La troisième considération relative à la décroissance porte sur le rapport entre le qualitatif et le quantitatif. L’argument est simple, il consiste à dire que la qualité de la vie, ou plus prosaïquement le bonheur, ne se réduisent pas à la valeur de la production marchande. Si la croissance quantitative mise exclusivement sur le «plus», l’augmentation qualitative préconise le «mieux». Il s’agit alors d’utiliser les ressources économiques de manière à produire des biens à services qui, à ponction environnementale constante, auraient un effet supérieur en termes de satisfaction ou de bonheur. L’argument est généreux et met le doigt sur une des faiblesses de la métrique statistique discutée plus haut. Il est toutefois très difficile à mettre en œuvre comme en témoignent les efforts de l’OCDE autour de l’indice du «mieux-vivre» qui regroupe, en plus du produit national, six autres indicateurs. En effet, le rapport entre croissance et bien-être est ambigu: si de nombreuses études montrent que la croissance n’induit pas une augmentation proportionnelle du bien-être, d’autres études soulignent que ce dernier dépend néanmoins grandement de l’aisance matérielle (Rapport social 2016).

L’opposition croissance quantitative / bonheur qualitatif est d’autant plus problématique qu’elle est unilatérale. En effet, elle se base sur les biens et services produits et oublie que tout ralentissement de la croissance menace potentiellement des places de travail. Or, dans le monde d’aujourd’hui, la valeur psychologique – satisfaction qualitative – d’une place de travail est souvent plus importante que son apport en termes de ressources. Si donc la décroissance devait entraîner une réduction des places de travail, son effet sur la perception du bien-être perçu serait probablement plus négatif que la seule baisse des revenus.
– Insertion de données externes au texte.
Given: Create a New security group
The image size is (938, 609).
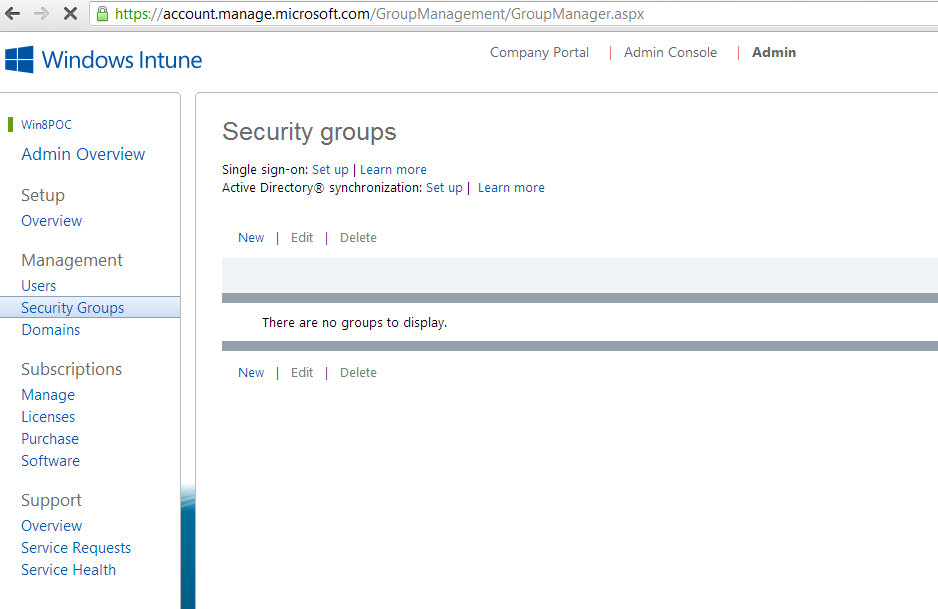Looking at the screenshot, I should 250,237.
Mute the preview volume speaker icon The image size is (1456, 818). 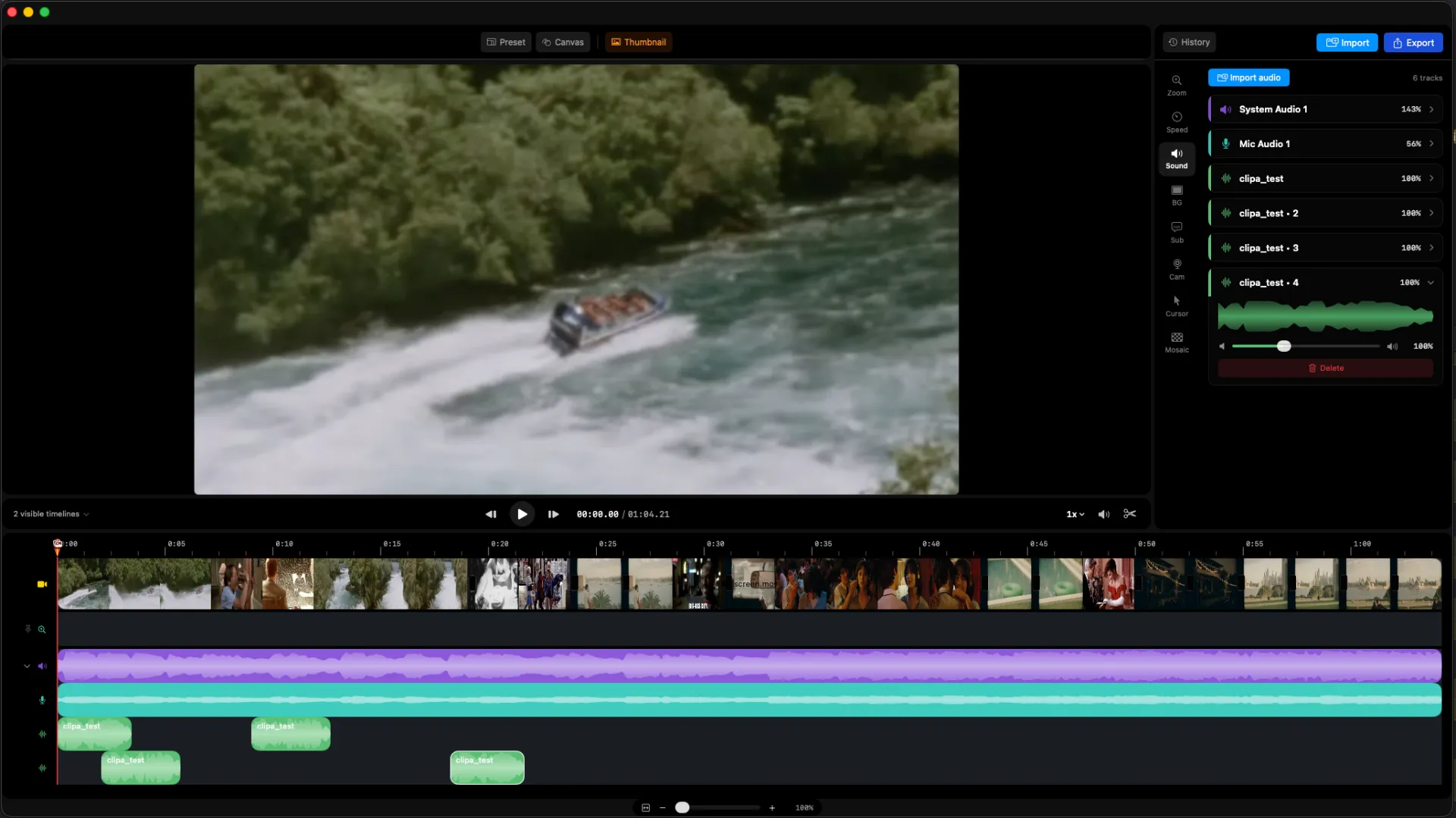[1103, 514]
Dans des sociétés où le lien social s’effiloche et ne subsiste, dans certaines situations, que grâce à la participation au marché du travail, la décroissance sereine impliquerait un changement profond du rapport non pas au travail en tant qu’activité, mais à l’occupation rémunérée synonyme aujourd’hui de place dans la société. Pour rendre cette décroissance-là possible, il faudrait «remettre du lien social» par d’autres voies que le marché du travail.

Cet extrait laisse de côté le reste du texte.